Também não podemos esquecer o reconhecimento do fado como Património Imaterial da Humanidade, bem como um conjunto de grandes músicos, seja a nível de composição seja de execução, que se vem afirmando internacionalmente na música ligeira e no jazz, bem como a existência de excelentes instrumentistas a tocar nas melhores orquestras sinfónicas do mundo.
Há, ainda, a nível de construção de instrumentos, uma enorme competência e uma grande capacidade de reinvenção e de recuperação de instrumentos que estavam em risco de desaparecimento.
Não sendo um melómano e assumindo a minha absoluta desafinação, tenho no entanto presente, como diz a canção, “que os desafinados também têm um coração”, e que não seria possível viver sem música, e também considero que a minha cidade de Coimbra é de facto uma Cidade da Música, mesmo que não queiram que assuma esse estatuto.
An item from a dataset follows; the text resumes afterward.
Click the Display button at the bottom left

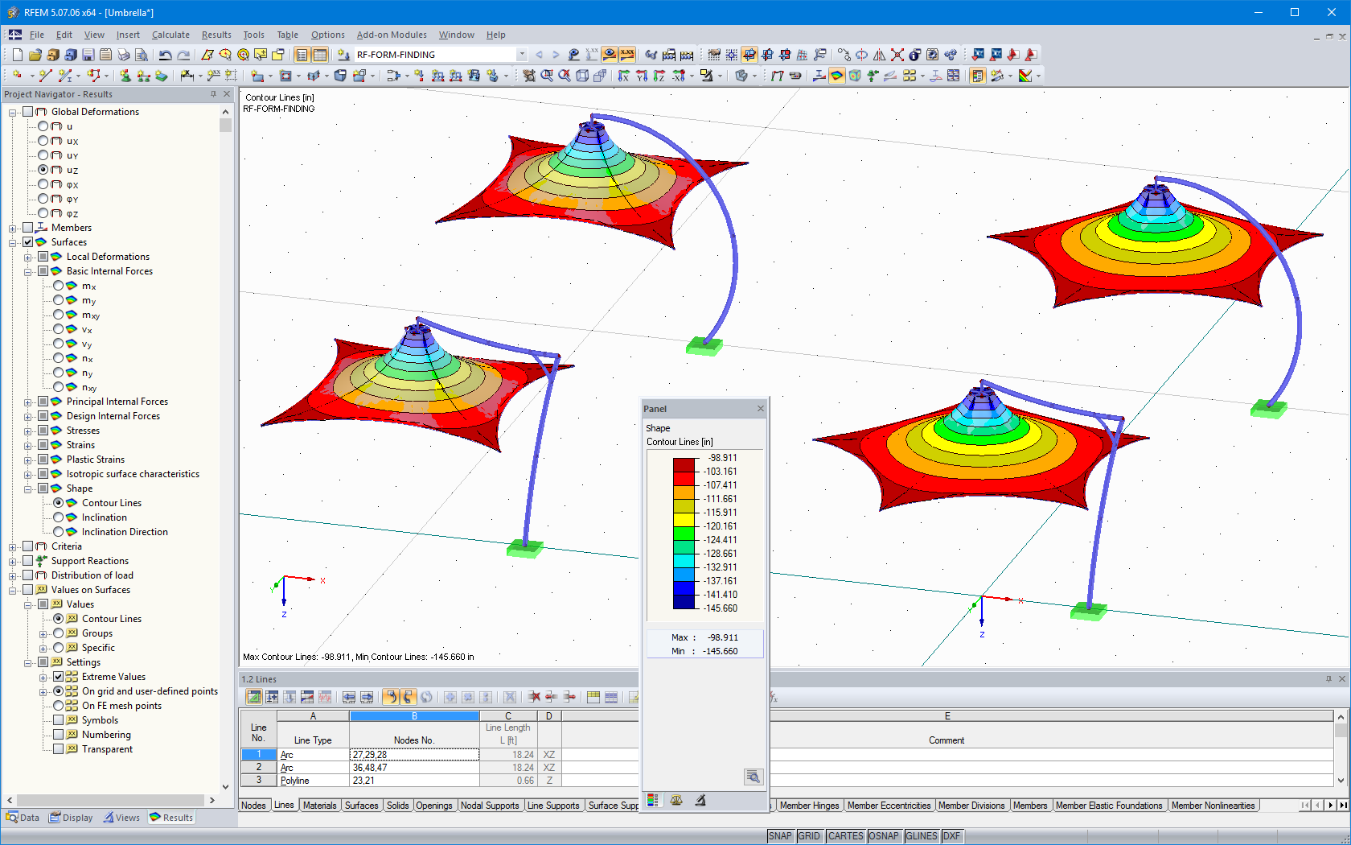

Há aqui um património musical fantástico, uma canção urbana única, excelentes músicos, dezenas de coros e também estudiosos e profundos conhecedores da nossa música.
Há em Coimbra um ambiente musical extremamente rico e ativo que é um importante elemento a acrescentar à sua qualidade de vida e a reforçar a sua natureza de cidade de cultura. Tudo isto, e porque um dos nossos mais celebrados músicos, Carlos Seixas, nasceu em Coimbra e vai fazer, no próximo dia 25 de agosto, 275 anos que faleceu, levam-me a defender a instalação definitiva em Coimbra do Museu Nacional da Música.
Tanto quanto é sabido, o anterior governo terá equacionado a hipótese de o Museu da Música ser instalado em Mafra, o que implicaria custos que à partida são estimados em mais de 6,5 milhões de euros. Ora, o Palácio Nacional de Mafra já tem problemas que cheguem, veja-se o que se passa com o estado dos seus carrilhões.
Também não será despiciendo invocar a importância da descentralização de equipamentos culturais como este, lembrando, por exemplo, os argumentos invocados na defesa da instalação da Agência Europeia do Medicamento no Porto.
A localização geográfica de Coimbra, o seu ambiente e ambição cultural, bem como a possibilidade de encontrar sem grandes dificuldades instalações capazes de acolherem dignamente o Museu Nacional da Música e de permitirem o seu desenvolvimento, são argumentos a considerar. Fica o desafio à cidade, ao governo da cidade e ao Ministério da Cultura!